__Task material__.
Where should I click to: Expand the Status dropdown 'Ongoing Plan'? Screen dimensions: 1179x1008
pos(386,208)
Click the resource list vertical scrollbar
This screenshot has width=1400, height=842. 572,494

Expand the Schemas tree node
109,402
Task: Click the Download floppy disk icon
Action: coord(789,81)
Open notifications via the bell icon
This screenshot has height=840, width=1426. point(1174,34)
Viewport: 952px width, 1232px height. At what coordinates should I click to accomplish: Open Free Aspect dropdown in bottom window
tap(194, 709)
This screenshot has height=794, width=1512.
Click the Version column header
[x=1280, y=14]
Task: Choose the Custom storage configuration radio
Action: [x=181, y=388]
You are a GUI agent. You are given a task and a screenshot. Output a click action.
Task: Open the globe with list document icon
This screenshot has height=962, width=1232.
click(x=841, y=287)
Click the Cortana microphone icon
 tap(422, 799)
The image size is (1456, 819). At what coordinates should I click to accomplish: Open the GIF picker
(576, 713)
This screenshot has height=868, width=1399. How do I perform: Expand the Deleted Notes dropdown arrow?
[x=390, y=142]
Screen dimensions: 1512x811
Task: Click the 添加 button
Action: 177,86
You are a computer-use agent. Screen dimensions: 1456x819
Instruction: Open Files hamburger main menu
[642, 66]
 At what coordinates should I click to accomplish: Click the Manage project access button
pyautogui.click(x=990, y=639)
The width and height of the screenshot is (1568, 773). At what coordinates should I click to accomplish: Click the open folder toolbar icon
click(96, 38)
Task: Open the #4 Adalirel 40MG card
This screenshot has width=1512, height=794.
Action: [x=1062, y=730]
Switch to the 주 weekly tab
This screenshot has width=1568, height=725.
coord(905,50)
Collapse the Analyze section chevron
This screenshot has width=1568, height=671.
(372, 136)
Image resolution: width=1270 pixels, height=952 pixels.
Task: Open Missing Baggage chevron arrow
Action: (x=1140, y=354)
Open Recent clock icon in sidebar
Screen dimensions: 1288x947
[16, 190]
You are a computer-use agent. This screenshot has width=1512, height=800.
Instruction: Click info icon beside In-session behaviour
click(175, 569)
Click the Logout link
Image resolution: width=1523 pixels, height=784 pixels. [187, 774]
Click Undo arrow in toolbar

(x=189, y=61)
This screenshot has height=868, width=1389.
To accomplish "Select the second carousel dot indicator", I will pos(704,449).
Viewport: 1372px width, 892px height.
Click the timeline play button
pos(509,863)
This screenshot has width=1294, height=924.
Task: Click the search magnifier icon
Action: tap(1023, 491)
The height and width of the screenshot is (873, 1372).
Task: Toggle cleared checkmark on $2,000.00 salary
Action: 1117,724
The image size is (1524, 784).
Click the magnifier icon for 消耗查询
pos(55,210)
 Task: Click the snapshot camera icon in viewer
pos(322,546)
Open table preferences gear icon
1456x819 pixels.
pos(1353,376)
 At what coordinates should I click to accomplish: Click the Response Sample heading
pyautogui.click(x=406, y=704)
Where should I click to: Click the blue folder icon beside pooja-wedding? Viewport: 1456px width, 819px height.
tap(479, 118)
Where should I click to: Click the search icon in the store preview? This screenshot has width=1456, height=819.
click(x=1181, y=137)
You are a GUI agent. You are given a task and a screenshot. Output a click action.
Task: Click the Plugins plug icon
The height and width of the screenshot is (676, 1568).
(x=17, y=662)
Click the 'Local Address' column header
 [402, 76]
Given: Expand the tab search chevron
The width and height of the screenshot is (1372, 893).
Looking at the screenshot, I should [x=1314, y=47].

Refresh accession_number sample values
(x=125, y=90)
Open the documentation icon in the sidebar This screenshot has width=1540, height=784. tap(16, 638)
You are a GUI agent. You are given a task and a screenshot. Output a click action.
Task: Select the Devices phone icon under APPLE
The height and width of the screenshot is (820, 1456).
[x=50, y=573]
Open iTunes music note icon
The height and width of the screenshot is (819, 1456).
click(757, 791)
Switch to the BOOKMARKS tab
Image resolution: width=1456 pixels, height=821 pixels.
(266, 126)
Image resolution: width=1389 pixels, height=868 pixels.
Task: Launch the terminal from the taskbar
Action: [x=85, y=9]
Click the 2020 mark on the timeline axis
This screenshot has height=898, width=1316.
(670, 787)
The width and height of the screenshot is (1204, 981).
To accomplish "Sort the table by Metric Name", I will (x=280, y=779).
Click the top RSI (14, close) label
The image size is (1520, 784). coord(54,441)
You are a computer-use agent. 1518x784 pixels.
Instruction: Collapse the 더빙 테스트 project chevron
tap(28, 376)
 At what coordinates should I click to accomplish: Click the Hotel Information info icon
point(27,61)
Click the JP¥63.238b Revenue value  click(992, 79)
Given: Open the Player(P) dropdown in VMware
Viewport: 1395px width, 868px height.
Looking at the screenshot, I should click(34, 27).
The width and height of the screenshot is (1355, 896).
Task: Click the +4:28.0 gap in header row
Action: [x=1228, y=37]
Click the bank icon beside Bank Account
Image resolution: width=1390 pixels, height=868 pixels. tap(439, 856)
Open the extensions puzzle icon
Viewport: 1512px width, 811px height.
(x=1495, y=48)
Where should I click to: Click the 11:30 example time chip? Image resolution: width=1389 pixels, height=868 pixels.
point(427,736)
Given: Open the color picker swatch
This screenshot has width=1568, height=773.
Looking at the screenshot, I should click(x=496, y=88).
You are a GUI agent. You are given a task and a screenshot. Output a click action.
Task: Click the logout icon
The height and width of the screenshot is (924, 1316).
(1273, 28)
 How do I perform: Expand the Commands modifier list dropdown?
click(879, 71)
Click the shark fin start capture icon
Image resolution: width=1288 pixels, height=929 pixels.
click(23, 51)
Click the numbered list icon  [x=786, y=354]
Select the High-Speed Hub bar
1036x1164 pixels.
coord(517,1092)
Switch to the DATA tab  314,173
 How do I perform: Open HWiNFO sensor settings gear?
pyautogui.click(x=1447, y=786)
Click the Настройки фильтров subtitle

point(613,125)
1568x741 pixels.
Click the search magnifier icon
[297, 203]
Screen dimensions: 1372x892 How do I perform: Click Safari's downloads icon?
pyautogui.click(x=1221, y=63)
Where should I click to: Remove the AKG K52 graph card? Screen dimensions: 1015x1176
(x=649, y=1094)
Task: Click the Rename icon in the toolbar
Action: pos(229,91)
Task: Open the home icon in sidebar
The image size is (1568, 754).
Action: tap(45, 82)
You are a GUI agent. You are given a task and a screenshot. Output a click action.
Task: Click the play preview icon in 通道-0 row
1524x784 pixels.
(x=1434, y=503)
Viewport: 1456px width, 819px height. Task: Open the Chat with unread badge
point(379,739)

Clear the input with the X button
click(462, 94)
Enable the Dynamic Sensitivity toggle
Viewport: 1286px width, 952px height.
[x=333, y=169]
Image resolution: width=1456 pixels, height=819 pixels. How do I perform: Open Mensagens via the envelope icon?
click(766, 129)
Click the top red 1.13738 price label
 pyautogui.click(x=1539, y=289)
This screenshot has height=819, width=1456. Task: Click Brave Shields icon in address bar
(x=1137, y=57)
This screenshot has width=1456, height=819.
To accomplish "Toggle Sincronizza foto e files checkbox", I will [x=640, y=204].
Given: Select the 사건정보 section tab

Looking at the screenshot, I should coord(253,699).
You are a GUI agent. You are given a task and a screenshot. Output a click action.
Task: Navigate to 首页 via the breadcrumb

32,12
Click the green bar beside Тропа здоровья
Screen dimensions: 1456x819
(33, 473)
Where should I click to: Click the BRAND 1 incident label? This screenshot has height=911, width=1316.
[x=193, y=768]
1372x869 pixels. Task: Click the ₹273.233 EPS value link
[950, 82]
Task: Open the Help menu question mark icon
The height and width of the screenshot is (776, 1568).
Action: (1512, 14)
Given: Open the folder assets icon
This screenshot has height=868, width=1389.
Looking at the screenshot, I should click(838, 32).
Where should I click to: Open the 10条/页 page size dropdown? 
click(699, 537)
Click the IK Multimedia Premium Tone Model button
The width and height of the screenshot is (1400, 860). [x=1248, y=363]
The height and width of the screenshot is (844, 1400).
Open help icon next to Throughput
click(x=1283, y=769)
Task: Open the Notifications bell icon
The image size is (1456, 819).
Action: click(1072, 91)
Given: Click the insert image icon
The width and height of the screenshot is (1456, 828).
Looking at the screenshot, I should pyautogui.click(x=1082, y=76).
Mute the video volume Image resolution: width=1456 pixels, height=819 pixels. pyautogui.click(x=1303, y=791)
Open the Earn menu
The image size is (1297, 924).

__What to work on__.
Please write out, exactly as they appear, the line that contains "Given: Click the insert image icon" and every line after it up to the end of the entries above, and no others.

__Solution for this task__.
Given: Click the insert image icon
The width and height of the screenshot is (1456, 828).
Looking at the screenshot, I should pyautogui.click(x=1082, y=76).
Mute the video volume Image resolution: width=1456 pixels, height=819 pixels. pyautogui.click(x=1303, y=791)
Open the Earn menu
The image size is (1297, 924).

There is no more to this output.